Outraged yet? Wait. “The Big Short” is just warming up. It’s like an ABBA reunion tour playing the same great song in different keys. No matter how mesmerizing the melody, we soon lose interest.
What “The Big Short” doesn’t do, surprisingly enough, is bash specific politicians or even entire parties at great length. Yes, McKay is one of the industry’s most outspoken liberals who puts progressive talking points in the strangest places. Heck, he turned the end credits for “The Other Guys” into an anti-Wall Street screed.
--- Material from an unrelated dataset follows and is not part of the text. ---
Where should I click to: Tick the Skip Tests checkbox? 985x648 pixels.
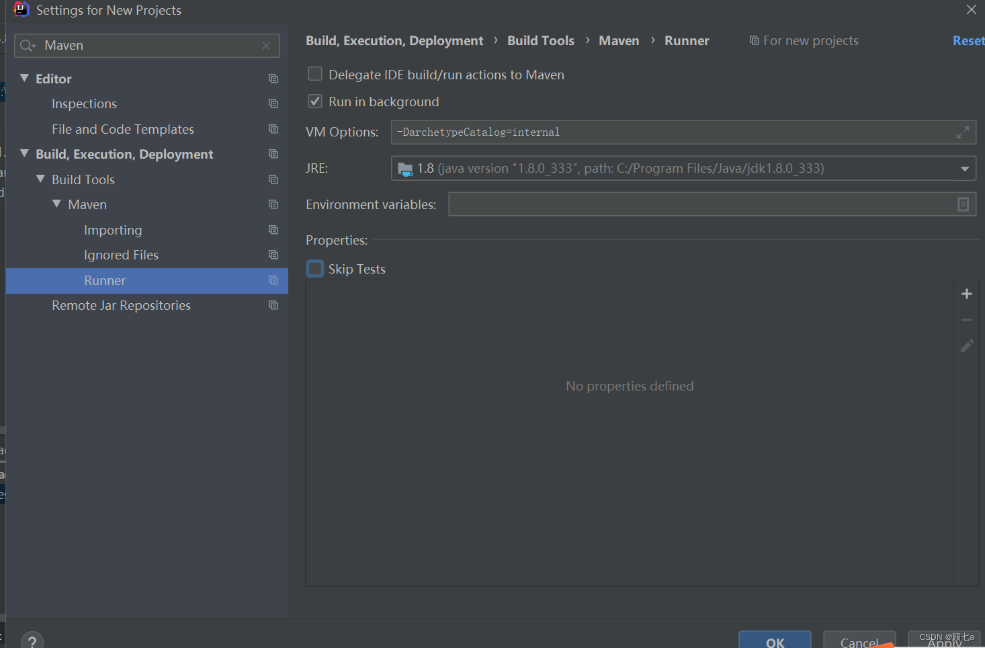click(314, 269)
Here, he tries to blame the system and the cretins eager to profit from it. That leaves us with few people to root for in this grim-a-thon. At least Martin Scorsese’s “The Wolf of Wall Street” had the good sense to show us a grand ol’ time while millions got financially ruined.
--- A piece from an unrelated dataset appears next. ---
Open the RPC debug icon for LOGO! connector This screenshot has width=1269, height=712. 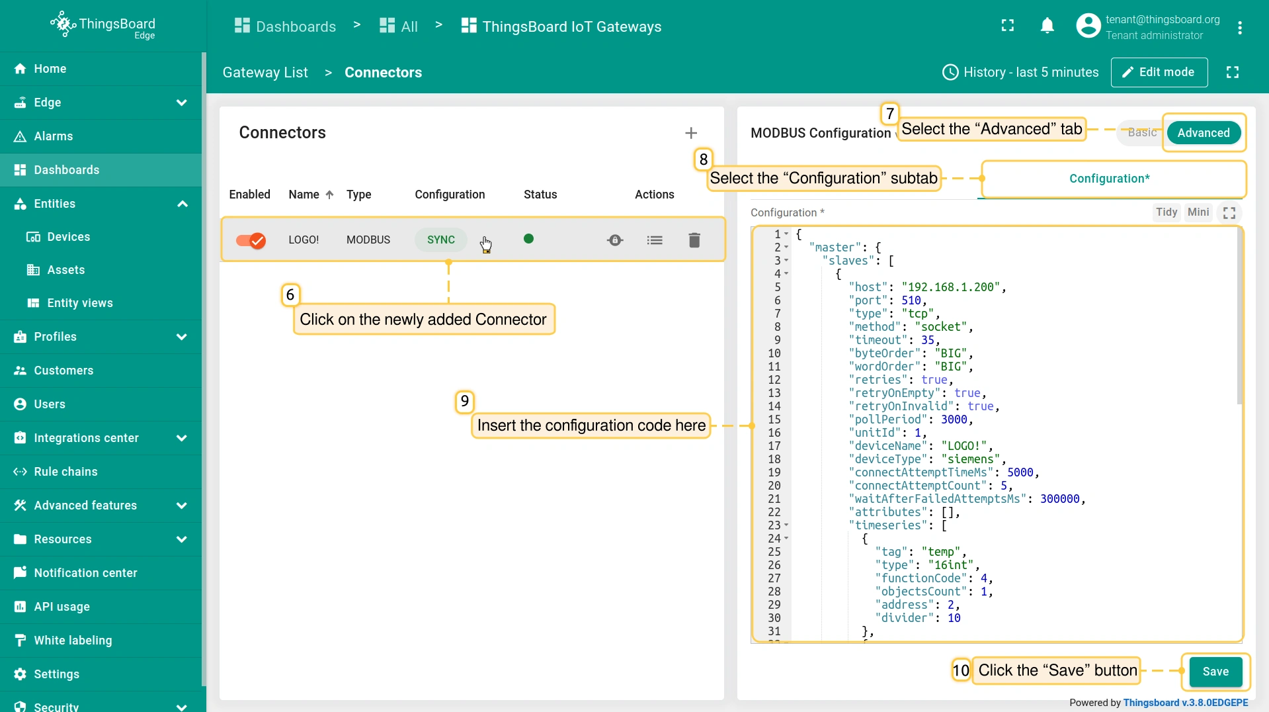coord(615,240)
DID YOU KNOW: ‘The Big Short’ author Michael Lewis is married to Tabitha Soren, best known for her stint as an MTV news correspondent. They have three children.
McKay doesn’t bother to mention that millions of people looked at their own sketchy finances and signed on those dotted lines in the first place. Or how the federal government used its pressure to coax banks to lend to people who didn’t have the means to pay back these loans in the first place.
instead, the movie glibly claims people blamed “poor people” for the fiscal mess, a dishonest statement that’s no laughing matter.
Pitt’s appearance as a crunchy capitalist is a kissing cousin to his “12 Years a Slave” turn. Both show up as wizened souls who can see above the current crisis. It’s hopelessly self-serving from an actor capable of much more.
“The Big Short” feels like bad medicine followed by a gulp of HI-C fruit punch. It’s certainly not an engrossing tale. We see few dramatic arcs of consequence during its 130 minute run, and of course we know what happens in the end. Turns out all those bubble bath takes went for naught.